Moody’s Investors Service, one of three top international rating agencies, has confirmed Pakistan’s B3 credit rating with a stable outlook. “The stable outlook reflects Moody’s view that the pressures Pakistan faces in the wake of the coronavirus shock and prospects for its credit metrics in general are likely to remain consistent with the current rating level. In particular, while Moody’s sees downside risks to Pakistan’s economy because of movement and activity restrictions related to the pandemic, which would in turn intensify the government’s fiscal challenges, strong support from development partners including for external financing, coupled with effective macroeconomic policies started ahead of the crisis, contain external vulnerability and liquidity risks,” it said in a statement.

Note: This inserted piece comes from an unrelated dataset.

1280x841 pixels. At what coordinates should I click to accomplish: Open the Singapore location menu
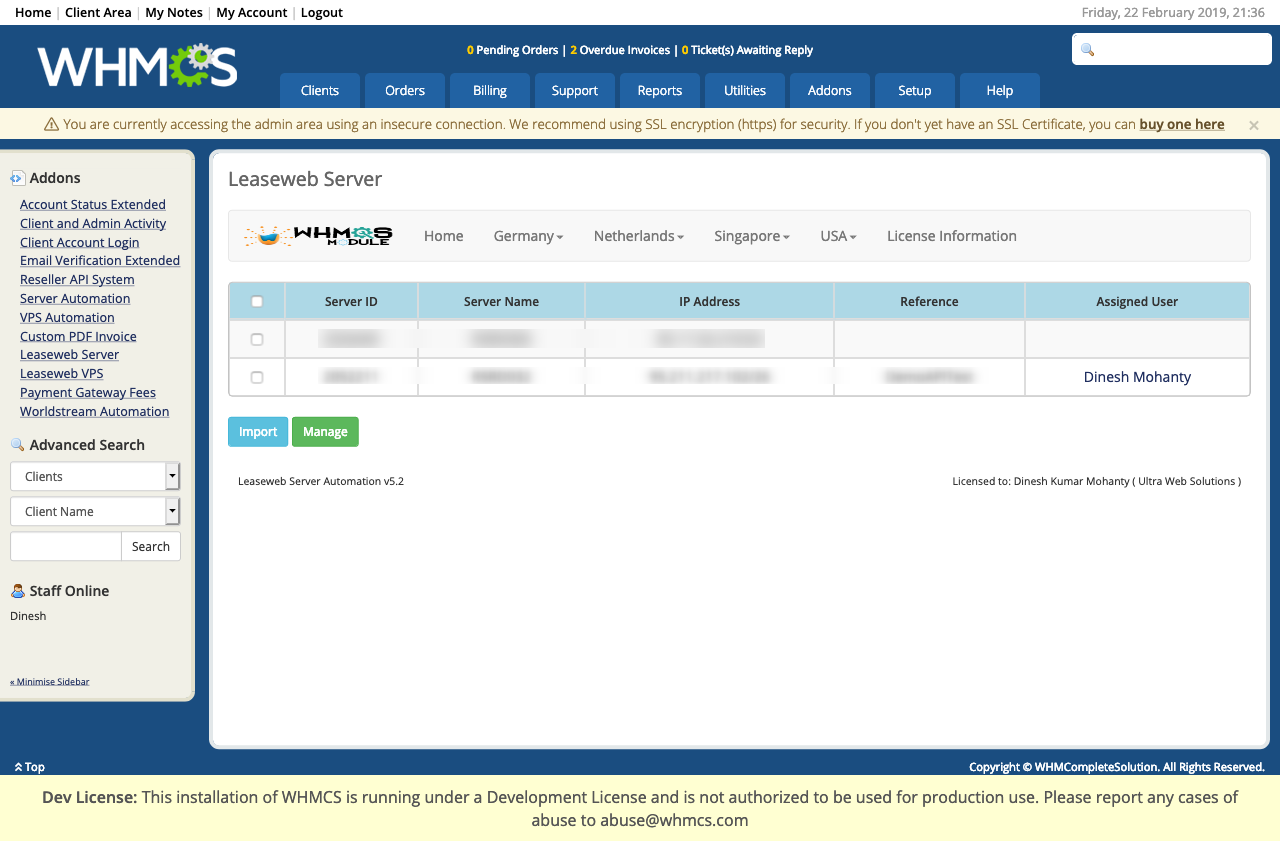pos(751,235)
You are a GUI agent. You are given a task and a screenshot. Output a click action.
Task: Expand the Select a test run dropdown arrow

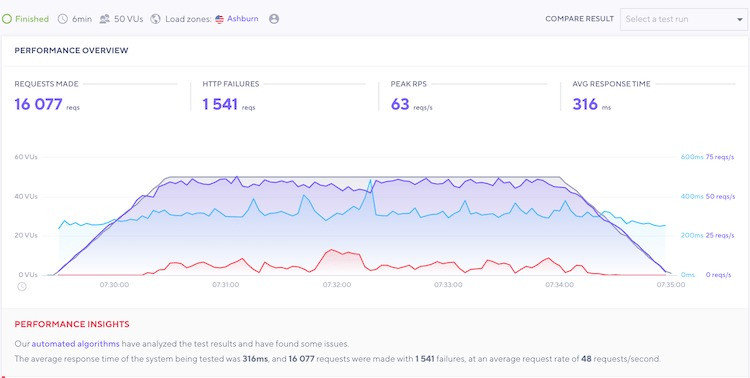pos(739,20)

Pakistan hopes to end its six-month-long cycle of economic contraction, as the Ministry of Finance has predicted positive economic growth in coming months. If the prevalence of Covid-19 cases slows down further, economic activities will come to a normal level. However, risk is associated with the level of public conformity with Standard Operating Procedures (SOPs) that are intended to prevent the pandemic spread, it added. In the previous fiscal year, there was small but positive growth of about 1pc in the first quarter. The economic growth accelerated in the second quarter to 2.58pc. But it turned negative in the third quarter of the last fiscal year by 0.19pc following the pandemic. In the fourth quarter, the economy contracted 4.9pc.
Domestic economic activities have also accelerated with many businesses starting operations in accordance with the SOPs issued by the government. The ministry has also highlighted the impact of locust attacks on crops, saying the peak period of the attacks is not yet over. In fact, the desert locust situation has worsened and is likely to be at its peak till September 15, which may damage crops badly. For the current fiscal year, the agriculture sector’s growth is targeted at 2.8pc on the basis of better growth in crops, livestock, fisheries and forestry.
According to the government, fiscal and primary deficits are lower than expected, central bank’s reserves have increased and the current account deficit has been slashed from $20 billion to $3 billion in two years. The fiscal deficit post-Covid was expected at 9.1pc but it was recorded at 8.1pc and the primary deficit, expected at 3.1pc, was recorded at 1.8pc. The current account deficit was brought down from $20 billion to only $3 billion while the reserves of the State Bank of Pakistan have increased from $8.5 billion to $12.5 billion.
As exports have increased, imports would also surge with the reopening of the domestic economy from the lockdown. The workers’ remittances are also anticipated to increase during the current year. It is hoped economic activity will reach the level of the pre-pandemic period and its positive effects would start reaching the common man in a few months.